You are asked to write out the entries exactly as they are given.

§ Source data:

======

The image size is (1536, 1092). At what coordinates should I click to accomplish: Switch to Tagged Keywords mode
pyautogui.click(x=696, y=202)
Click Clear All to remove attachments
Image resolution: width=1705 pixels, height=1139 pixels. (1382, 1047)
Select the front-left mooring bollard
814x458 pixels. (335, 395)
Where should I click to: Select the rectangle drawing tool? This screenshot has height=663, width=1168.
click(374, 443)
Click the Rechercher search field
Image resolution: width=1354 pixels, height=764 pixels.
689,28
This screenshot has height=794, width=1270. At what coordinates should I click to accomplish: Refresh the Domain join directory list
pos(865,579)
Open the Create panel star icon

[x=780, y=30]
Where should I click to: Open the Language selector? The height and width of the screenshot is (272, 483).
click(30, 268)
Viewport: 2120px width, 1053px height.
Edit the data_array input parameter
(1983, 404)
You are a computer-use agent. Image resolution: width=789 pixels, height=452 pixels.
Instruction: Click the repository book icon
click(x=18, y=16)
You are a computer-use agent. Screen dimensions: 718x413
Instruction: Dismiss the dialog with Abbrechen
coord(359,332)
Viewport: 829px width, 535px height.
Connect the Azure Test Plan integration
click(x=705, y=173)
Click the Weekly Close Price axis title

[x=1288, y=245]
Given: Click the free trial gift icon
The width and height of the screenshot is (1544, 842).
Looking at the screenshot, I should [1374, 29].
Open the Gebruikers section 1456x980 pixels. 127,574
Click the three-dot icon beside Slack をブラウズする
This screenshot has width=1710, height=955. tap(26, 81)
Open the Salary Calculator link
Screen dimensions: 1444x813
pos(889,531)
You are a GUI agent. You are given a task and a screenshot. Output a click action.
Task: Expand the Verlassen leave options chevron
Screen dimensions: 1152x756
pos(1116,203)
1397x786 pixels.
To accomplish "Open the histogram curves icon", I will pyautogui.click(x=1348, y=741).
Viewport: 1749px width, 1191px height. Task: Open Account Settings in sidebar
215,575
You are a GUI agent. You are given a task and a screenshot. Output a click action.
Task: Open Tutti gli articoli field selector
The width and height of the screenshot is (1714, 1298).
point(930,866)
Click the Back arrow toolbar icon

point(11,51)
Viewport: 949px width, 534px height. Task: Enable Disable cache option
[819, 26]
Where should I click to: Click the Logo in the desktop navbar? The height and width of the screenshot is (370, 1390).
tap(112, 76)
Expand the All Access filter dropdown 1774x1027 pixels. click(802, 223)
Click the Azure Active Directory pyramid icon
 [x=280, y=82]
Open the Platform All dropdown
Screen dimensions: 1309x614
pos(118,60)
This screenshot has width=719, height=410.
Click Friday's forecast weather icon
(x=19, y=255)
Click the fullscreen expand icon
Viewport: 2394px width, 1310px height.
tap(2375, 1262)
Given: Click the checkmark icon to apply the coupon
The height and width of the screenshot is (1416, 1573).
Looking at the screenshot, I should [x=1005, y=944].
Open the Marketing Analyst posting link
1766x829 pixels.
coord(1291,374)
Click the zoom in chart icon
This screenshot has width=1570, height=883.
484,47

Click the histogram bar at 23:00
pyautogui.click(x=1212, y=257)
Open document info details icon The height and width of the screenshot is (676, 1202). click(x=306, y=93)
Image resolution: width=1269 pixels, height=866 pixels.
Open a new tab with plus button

======

§ Final answer:
The image size is (1536, 1092). At what coordinates should I click to accomplish: Switch to Tagged Keywords mode
pyautogui.click(x=696, y=202)
Click Clear All to remove attachments
Image resolution: width=1705 pixels, height=1139 pixels. (1382, 1047)
Select the front-left mooring bollard
814x458 pixels. (335, 395)
Where should I click to: Select the rectangle drawing tool? This screenshot has height=663, width=1168.
click(374, 443)
Click the Rechercher search field
Image resolution: width=1354 pixels, height=764 pixels.
689,28
This screenshot has height=794, width=1270. At what coordinates should I click to accomplish: Refresh the Domain join directory list
pos(865,579)
Open the Create panel star icon

[x=780, y=30]
Where should I click to: Open the Language selector? The height and width of the screenshot is (272, 483).
click(30, 268)
Viewport: 2120px width, 1053px height.
Edit the data_array input parameter
(1983, 404)
You are a computer-use agent. Image resolution: width=789 pixels, height=452 pixels.
Instruction: Click the repository book icon
click(x=18, y=16)
You are a computer-use agent. Screen dimensions: 718x413
Instruction: Dismiss the dialog with Abbrechen
coord(359,332)
Viewport: 829px width, 535px height.
Connect the Azure Test Plan integration
click(x=705, y=173)
Click the Weekly Close Price axis title

[x=1288, y=245]
Given: Click the free trial gift icon
The width and height of the screenshot is (1544, 842).
Looking at the screenshot, I should [1374, 29].
Open the Gebruikers section 1456x980 pixels. 127,574
Click the three-dot icon beside Slack をブラウズする
This screenshot has width=1710, height=955. tap(26, 81)
Open the Salary Calculator link
Screen dimensions: 1444x813
pos(889,531)
You are a GUI agent. You are given a task and a screenshot. Output a click action.
Task: Expand the Verlassen leave options chevron
Screen dimensions: 1152x756
pos(1116,203)
1397x786 pixels.
To accomplish "Open the histogram curves icon", I will pyautogui.click(x=1348, y=741).
Viewport: 1749px width, 1191px height. Task: Open Account Settings in sidebar
215,575
You are a GUI agent. You are given a task and a screenshot. Output a click action.
Task: Open Tutti gli articoli field selector
The width and height of the screenshot is (1714, 1298).
point(930,866)
Click the Back arrow toolbar icon

point(11,51)
Viewport: 949px width, 534px height. Task: Enable Disable cache option
[819, 26]
Where should I click to: Click the Logo in the desktop navbar? The height and width of the screenshot is (370, 1390).
tap(112, 76)
Expand the All Access filter dropdown 1774x1027 pixels. click(802, 223)
Click the Azure Active Directory pyramid icon
 [x=280, y=82]
Open the Platform All dropdown
Screen dimensions: 1309x614
pos(118,60)
This screenshot has width=719, height=410.
Click Friday's forecast weather icon
(x=19, y=255)
Click the fullscreen expand icon
Viewport: 2394px width, 1310px height.
tap(2375, 1262)
Given: Click the checkmark icon to apply the coupon
The height and width of the screenshot is (1416, 1573).
Looking at the screenshot, I should [x=1005, y=944].
Open the Marketing Analyst posting link
1766x829 pixels.
coord(1291,374)
Click the zoom in chart icon
This screenshot has width=1570, height=883.
484,47

Click the histogram bar at 23:00
pyautogui.click(x=1212, y=257)
Open document info details icon The height and width of the screenshot is (676, 1202). click(x=306, y=93)
Image resolution: width=1269 pixels, height=866 pixels.
Open a new tab with plus button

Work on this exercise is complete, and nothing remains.